For Abbattista, re-architecting data also meant rationalizing it for different business uses as new data sources were added. For example, at Allstate, different definitions of the "policy effective date" had to be reconciled before data from different departments could be combined into a single data warehouse for analysis.

IT may also need to allay fears about data quality. If managers don't trust the quality of the underlying data, that can derail their interest in business intelligence projects before they even get started. Mistrust "is like a silent cancer in organizations," says Milley. "Companies are at the mercy of their data quality." Users may suspect that the data is old, or that too many records may be missing data in a given field, such as birth date, she says.

"A common complaint is that the quality of the data isn't good enough," even when it is, agrees Millman. To drive up use of existing BI tools, he recommends producing data-quality dashboards that show just how timely the data is. "It's about crystallizing how good the data quality is and making that visible to the business."
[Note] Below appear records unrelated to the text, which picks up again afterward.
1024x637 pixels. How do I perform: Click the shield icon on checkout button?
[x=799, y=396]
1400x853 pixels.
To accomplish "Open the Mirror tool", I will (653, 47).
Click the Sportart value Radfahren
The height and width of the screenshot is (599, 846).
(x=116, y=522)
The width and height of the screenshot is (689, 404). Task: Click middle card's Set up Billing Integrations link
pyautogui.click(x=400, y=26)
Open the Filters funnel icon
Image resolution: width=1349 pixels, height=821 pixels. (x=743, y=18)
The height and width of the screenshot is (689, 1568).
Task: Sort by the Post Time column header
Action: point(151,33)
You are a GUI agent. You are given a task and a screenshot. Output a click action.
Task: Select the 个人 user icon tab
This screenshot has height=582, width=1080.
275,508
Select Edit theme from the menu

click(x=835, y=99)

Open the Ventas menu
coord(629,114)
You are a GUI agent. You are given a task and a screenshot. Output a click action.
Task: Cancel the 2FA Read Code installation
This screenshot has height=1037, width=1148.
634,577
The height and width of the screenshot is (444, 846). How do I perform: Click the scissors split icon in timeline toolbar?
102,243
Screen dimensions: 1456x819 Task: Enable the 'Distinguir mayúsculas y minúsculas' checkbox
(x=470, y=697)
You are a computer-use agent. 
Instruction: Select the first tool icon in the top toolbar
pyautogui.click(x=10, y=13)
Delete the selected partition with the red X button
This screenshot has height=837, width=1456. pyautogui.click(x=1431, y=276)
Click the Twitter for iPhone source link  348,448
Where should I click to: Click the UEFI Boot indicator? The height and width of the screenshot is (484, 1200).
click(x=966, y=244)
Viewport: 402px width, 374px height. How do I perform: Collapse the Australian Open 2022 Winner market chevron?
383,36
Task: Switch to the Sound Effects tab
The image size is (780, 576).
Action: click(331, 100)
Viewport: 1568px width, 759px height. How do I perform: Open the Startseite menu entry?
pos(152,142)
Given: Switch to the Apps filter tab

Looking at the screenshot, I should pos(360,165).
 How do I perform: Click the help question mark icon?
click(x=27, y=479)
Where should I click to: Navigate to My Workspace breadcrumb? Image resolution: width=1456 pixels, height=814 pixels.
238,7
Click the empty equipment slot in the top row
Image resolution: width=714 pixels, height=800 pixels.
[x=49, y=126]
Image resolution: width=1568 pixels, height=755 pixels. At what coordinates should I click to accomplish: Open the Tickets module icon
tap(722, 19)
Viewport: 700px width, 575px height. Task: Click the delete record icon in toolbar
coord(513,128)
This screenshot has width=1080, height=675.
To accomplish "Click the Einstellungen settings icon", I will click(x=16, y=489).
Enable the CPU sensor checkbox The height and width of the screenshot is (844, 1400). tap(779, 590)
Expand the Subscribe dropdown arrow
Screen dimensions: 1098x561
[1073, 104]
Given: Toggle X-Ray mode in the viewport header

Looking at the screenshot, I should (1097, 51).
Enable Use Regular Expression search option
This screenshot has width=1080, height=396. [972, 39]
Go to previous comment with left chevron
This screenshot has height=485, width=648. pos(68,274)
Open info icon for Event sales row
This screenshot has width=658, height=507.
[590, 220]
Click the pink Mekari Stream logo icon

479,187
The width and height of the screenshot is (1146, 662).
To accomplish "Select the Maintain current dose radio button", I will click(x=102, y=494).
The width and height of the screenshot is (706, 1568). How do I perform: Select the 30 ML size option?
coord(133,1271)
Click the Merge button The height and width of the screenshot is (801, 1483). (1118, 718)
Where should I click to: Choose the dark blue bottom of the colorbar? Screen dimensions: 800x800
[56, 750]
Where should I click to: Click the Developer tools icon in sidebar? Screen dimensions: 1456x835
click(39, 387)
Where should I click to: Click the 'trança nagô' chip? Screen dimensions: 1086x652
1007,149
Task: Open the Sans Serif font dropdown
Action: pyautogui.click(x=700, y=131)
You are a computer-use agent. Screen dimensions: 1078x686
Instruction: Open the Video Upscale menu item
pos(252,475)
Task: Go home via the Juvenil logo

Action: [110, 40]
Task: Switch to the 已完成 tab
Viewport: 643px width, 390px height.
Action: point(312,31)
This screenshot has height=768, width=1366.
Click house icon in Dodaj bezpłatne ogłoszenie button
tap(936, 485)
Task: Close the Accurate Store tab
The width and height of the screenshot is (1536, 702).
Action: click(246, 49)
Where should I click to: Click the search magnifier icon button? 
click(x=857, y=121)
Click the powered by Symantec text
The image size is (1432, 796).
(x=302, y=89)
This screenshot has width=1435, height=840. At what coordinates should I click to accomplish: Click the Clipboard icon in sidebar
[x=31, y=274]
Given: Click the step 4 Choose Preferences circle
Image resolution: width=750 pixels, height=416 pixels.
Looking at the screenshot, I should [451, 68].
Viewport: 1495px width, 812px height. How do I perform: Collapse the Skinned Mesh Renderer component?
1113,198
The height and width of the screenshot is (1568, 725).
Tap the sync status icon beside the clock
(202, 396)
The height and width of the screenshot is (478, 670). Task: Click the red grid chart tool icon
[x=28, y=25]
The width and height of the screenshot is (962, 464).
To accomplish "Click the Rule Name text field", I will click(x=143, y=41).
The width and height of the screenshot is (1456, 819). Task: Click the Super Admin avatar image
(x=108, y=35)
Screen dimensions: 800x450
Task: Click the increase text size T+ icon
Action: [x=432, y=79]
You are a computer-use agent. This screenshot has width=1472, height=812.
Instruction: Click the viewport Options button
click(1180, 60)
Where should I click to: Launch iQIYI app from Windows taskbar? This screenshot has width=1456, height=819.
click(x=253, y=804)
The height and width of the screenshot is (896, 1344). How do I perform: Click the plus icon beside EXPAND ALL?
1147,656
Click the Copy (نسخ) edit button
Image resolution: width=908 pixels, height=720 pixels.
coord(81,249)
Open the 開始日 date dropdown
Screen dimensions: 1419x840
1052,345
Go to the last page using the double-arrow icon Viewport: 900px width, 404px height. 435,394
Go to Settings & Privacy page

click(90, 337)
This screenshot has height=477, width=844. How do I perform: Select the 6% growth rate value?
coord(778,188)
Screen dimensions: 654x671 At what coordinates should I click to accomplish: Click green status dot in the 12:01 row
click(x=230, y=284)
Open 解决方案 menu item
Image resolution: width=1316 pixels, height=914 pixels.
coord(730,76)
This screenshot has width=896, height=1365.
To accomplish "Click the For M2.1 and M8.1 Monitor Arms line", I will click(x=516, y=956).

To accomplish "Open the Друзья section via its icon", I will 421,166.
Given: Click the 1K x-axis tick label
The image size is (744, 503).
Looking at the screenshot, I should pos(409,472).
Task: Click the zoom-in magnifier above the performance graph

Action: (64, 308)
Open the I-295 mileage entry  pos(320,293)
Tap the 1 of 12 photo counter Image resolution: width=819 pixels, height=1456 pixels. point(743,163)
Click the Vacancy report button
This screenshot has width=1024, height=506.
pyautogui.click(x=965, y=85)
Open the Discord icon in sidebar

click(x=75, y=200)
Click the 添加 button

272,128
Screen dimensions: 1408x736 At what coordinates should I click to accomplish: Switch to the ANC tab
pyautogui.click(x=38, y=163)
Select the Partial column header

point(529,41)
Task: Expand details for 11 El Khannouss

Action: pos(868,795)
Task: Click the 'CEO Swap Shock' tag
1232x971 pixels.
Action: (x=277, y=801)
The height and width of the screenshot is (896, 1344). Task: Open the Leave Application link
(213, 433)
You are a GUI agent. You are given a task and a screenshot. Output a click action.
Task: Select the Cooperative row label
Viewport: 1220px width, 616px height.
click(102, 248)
Help users understand the data, not just the tools

Scaling up the number of users who have access to BI tools won't help unless people know how to use them. But that's not the biggest issue when it comes to educating the user. "The trend has been for the front end to get simpler and more intuitive," Millman says. And certainly dashboards have helped in that regard.

"What's often missing is the explanation of where the data comes from and how you can use it to derive some insight," Millman says. For example, the data generated by Creativity's CubiScan system was foreign to business people in the back office. "We have to explain what the data points are and what the data points mean," Mulholland says.

Abbattista focuses on building that knowledge one user at a time. "We build out initial capabilities with front-line managers and people in the trenches. They then become the consultant to people around them."

"It's really [about] teaching people to mine for value," Abbattista sums up. In that respect, he says, "I don't think we'll ever be done with our BI efforts."